[REQUIREMENT]
Select every line in the listing below that contains the word "coordinates", and copy each one in full.

** START DATA SUPPLIED **

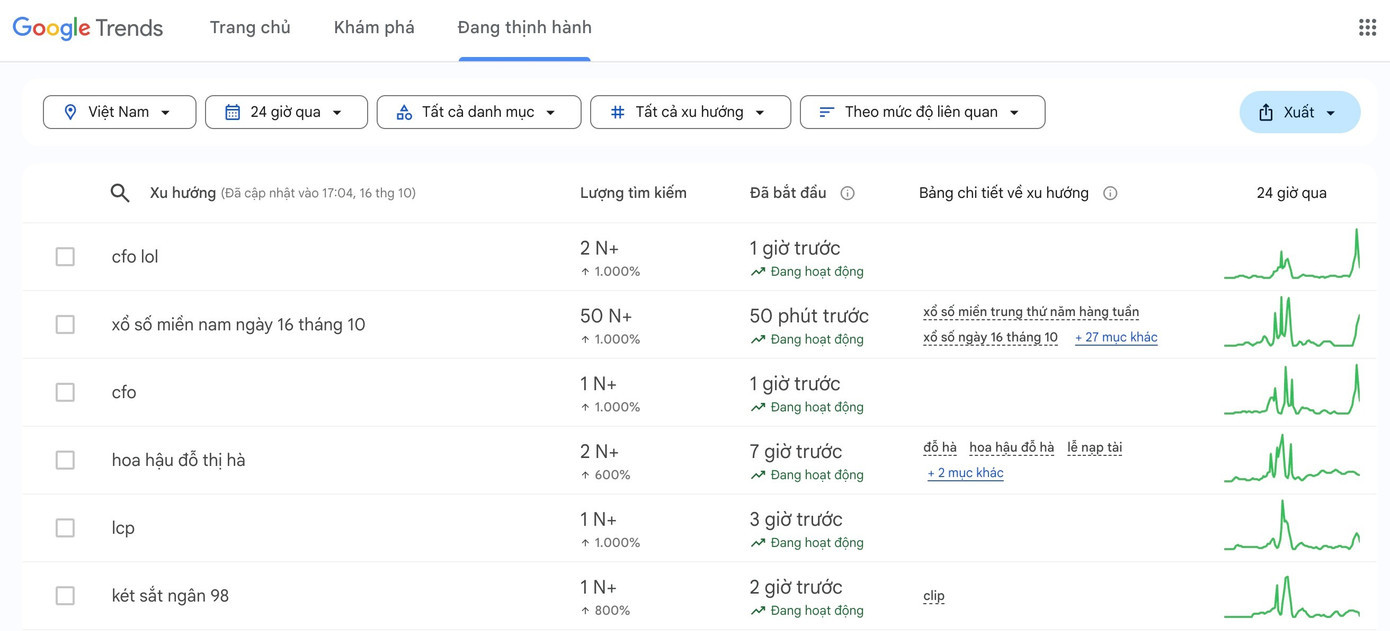Image resolution: width=1390 pixels, height=631 pixels.
Task: Open the Tất cả danh mục category dropdown
Action: pos(478,112)
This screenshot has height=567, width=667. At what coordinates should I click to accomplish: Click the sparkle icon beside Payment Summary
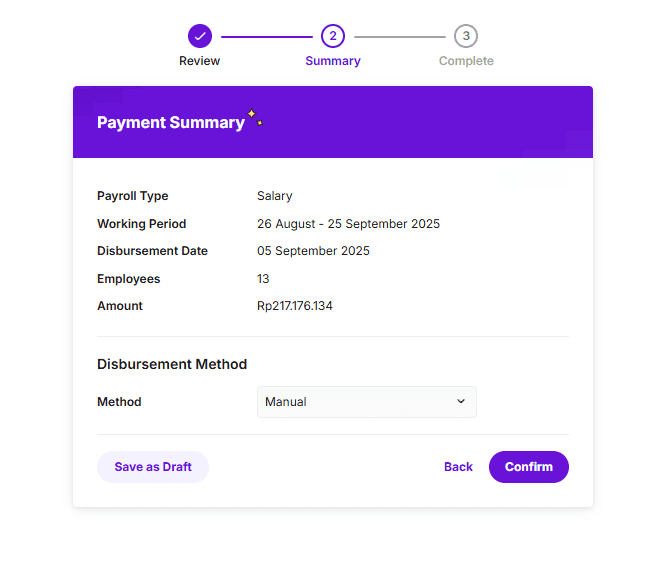pyautogui.click(x=255, y=117)
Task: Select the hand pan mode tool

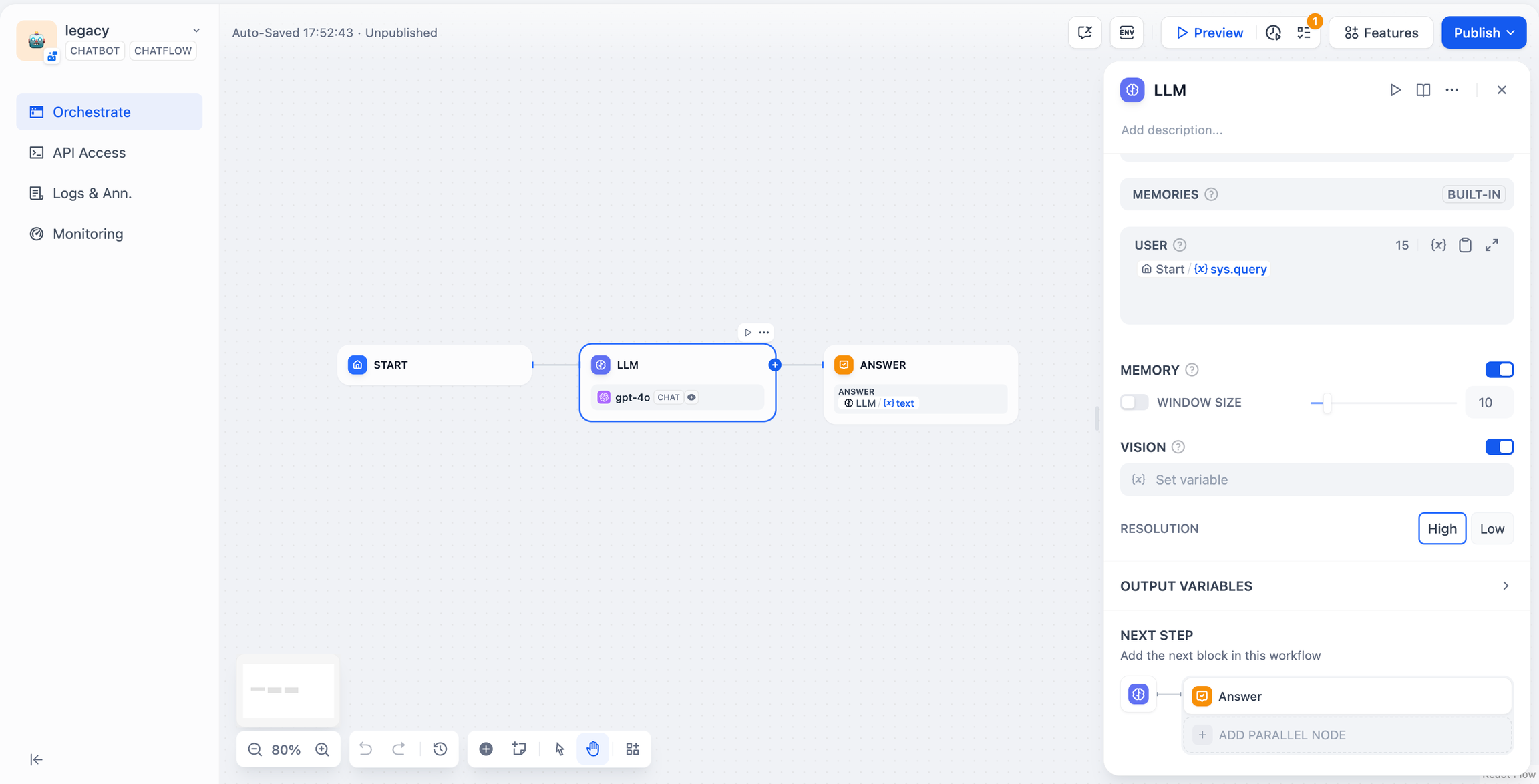Action: tap(592, 749)
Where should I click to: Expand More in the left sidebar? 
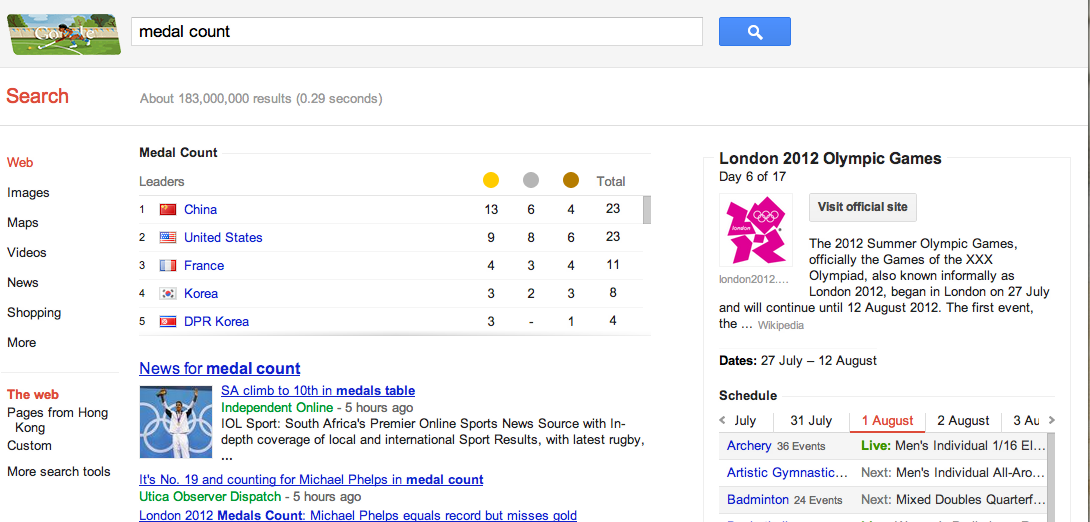[x=22, y=343]
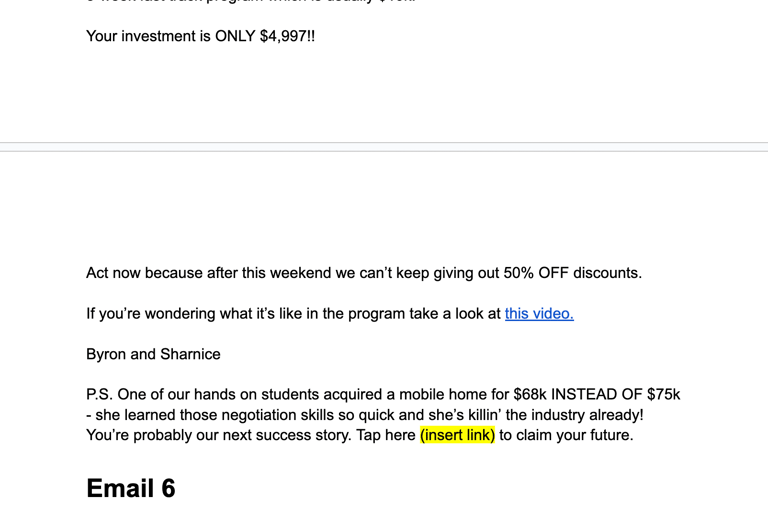Place cursor on the "P.S." text
Image resolution: width=768 pixels, height=512 pixels.
pos(99,395)
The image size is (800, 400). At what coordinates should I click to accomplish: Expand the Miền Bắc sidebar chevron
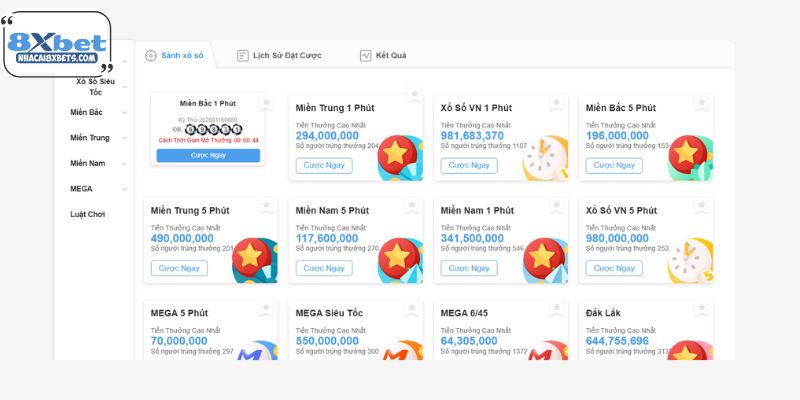124,113
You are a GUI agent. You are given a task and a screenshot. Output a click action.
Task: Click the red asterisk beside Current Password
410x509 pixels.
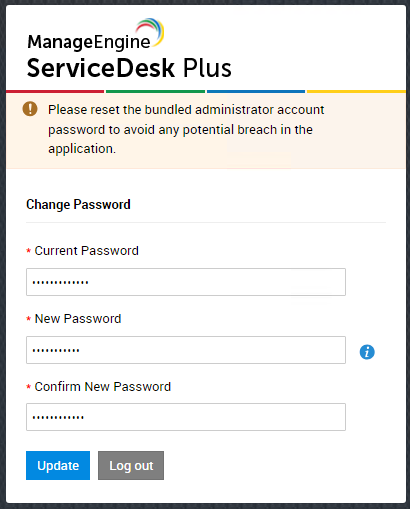tap(29, 251)
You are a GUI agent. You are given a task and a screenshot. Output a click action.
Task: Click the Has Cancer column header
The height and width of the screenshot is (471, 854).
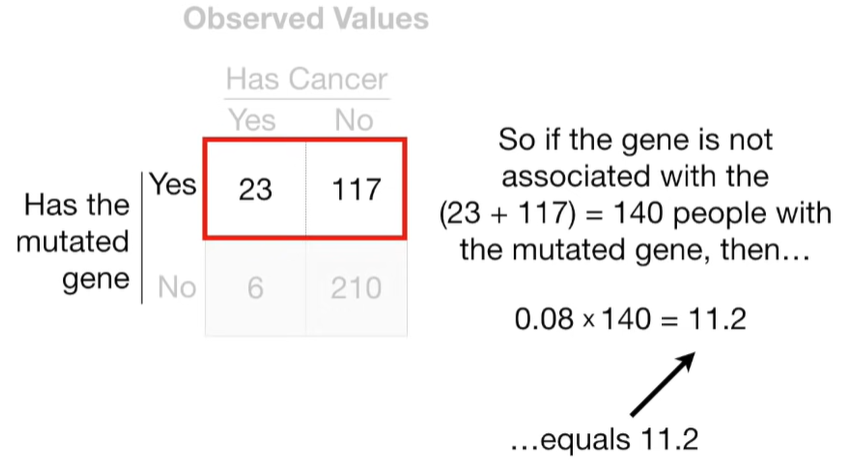point(307,79)
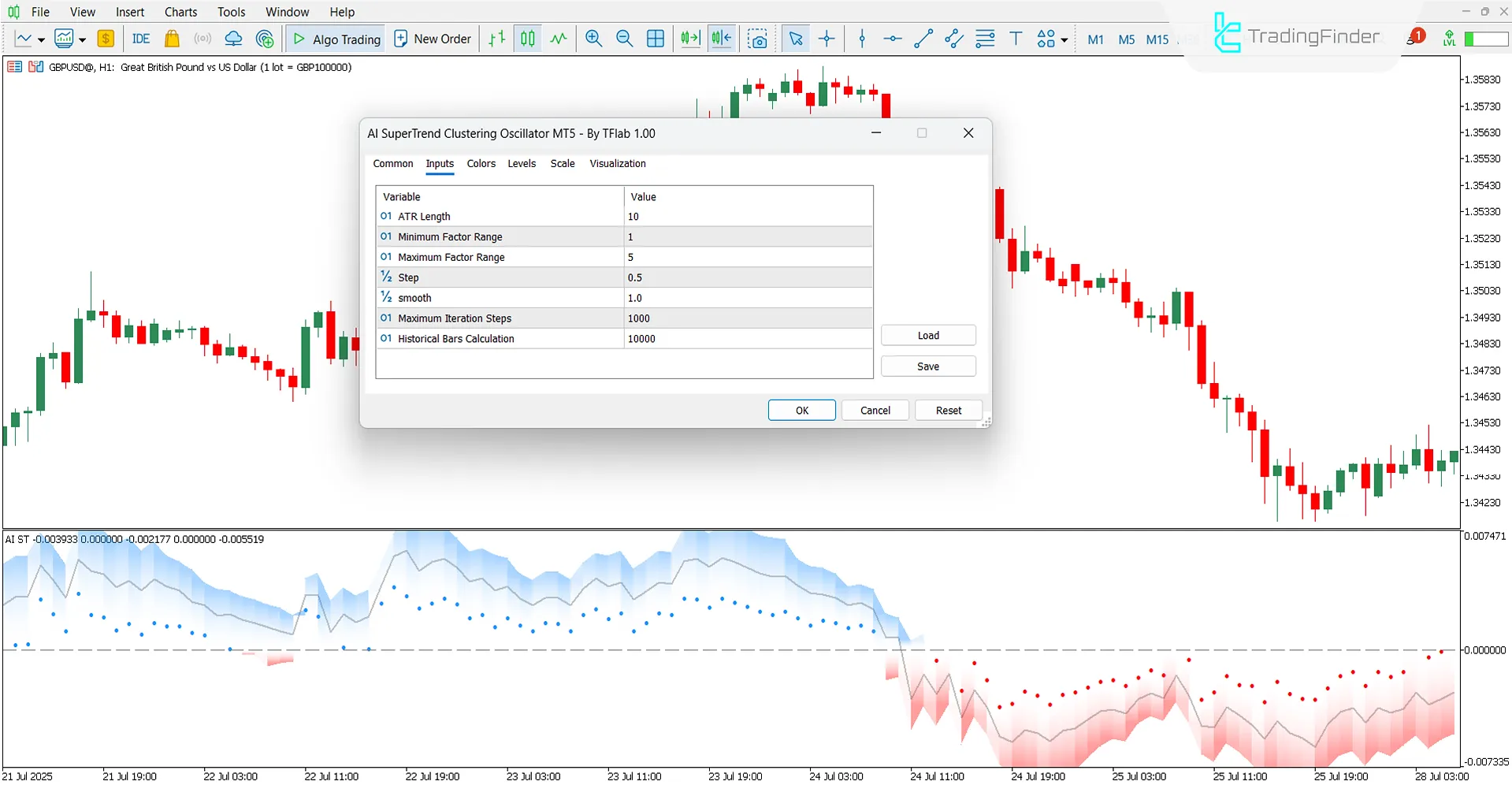Enable line chart mode
The width and height of the screenshot is (1512, 785).
click(559, 38)
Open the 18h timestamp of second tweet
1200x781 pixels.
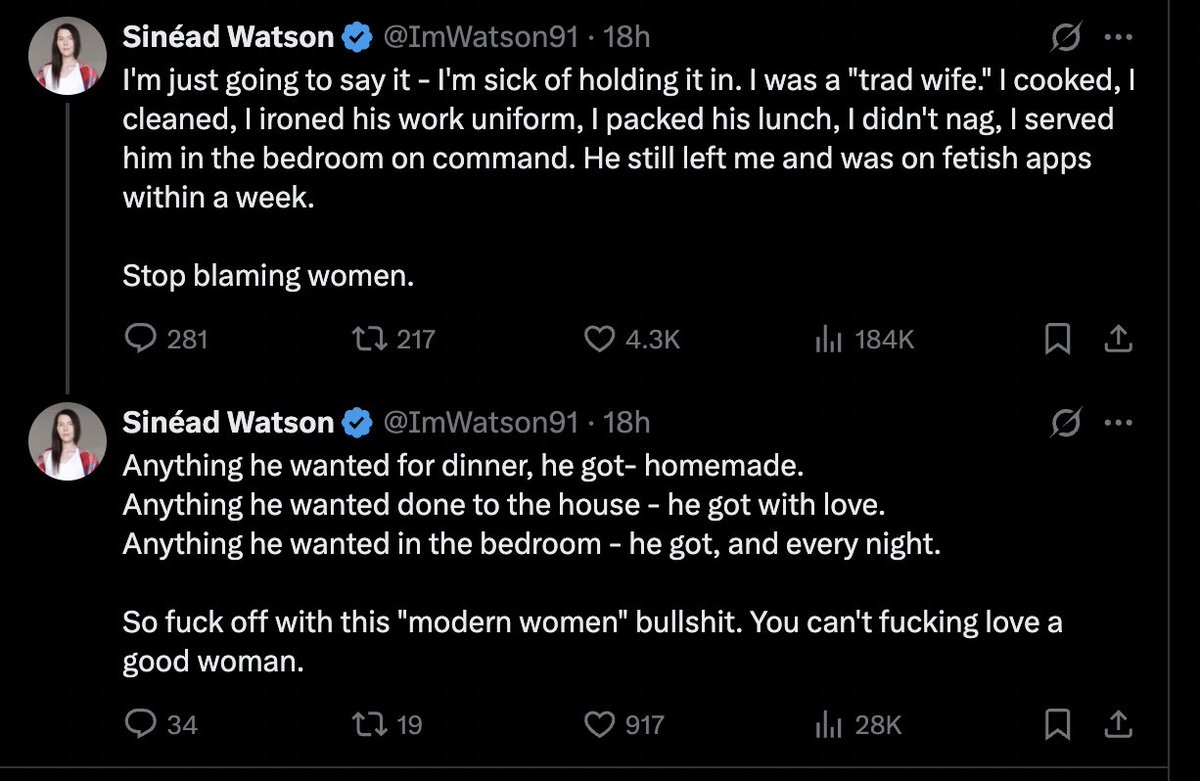click(x=628, y=423)
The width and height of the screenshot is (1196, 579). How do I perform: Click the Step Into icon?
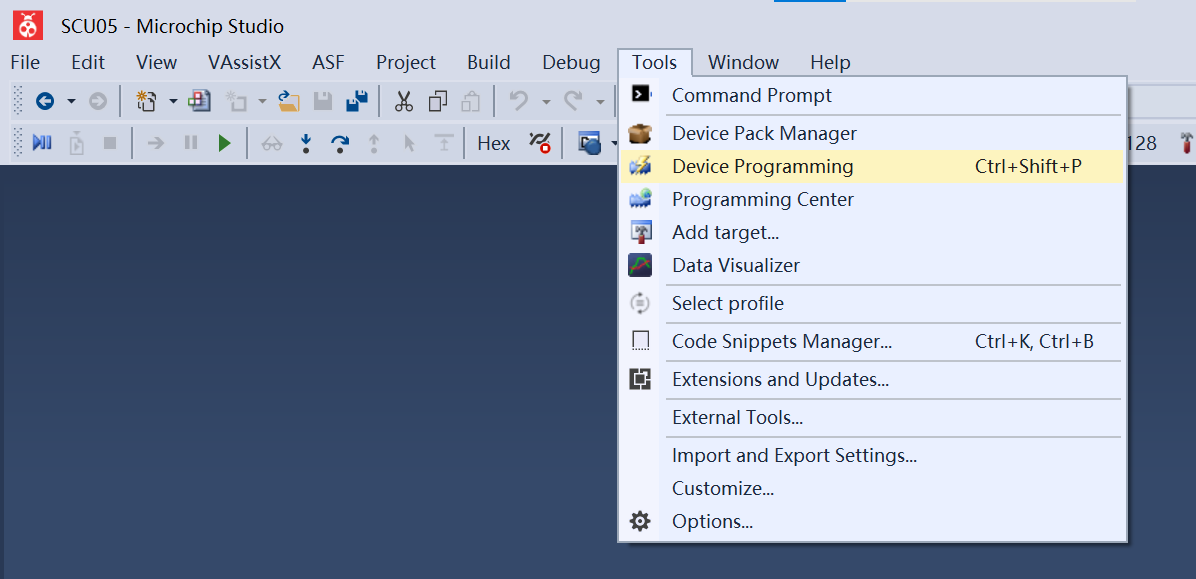[306, 143]
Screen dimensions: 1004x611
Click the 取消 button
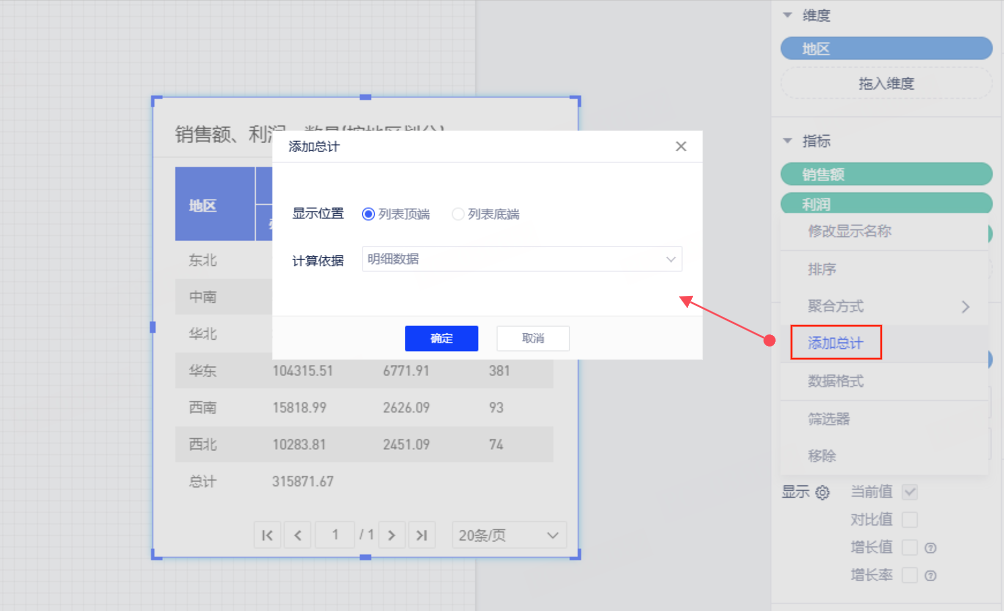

** END DATA SUPPLIED **

[IN RESPONSE]
This screenshot has height=567, width=667. At what coordinates should I click to accomplish: Click the sparkle icon beside Payment Summary
The image size is (800, 400). At what coordinates should I click to accomplish: Expand the Miền Bắc sidebar chevron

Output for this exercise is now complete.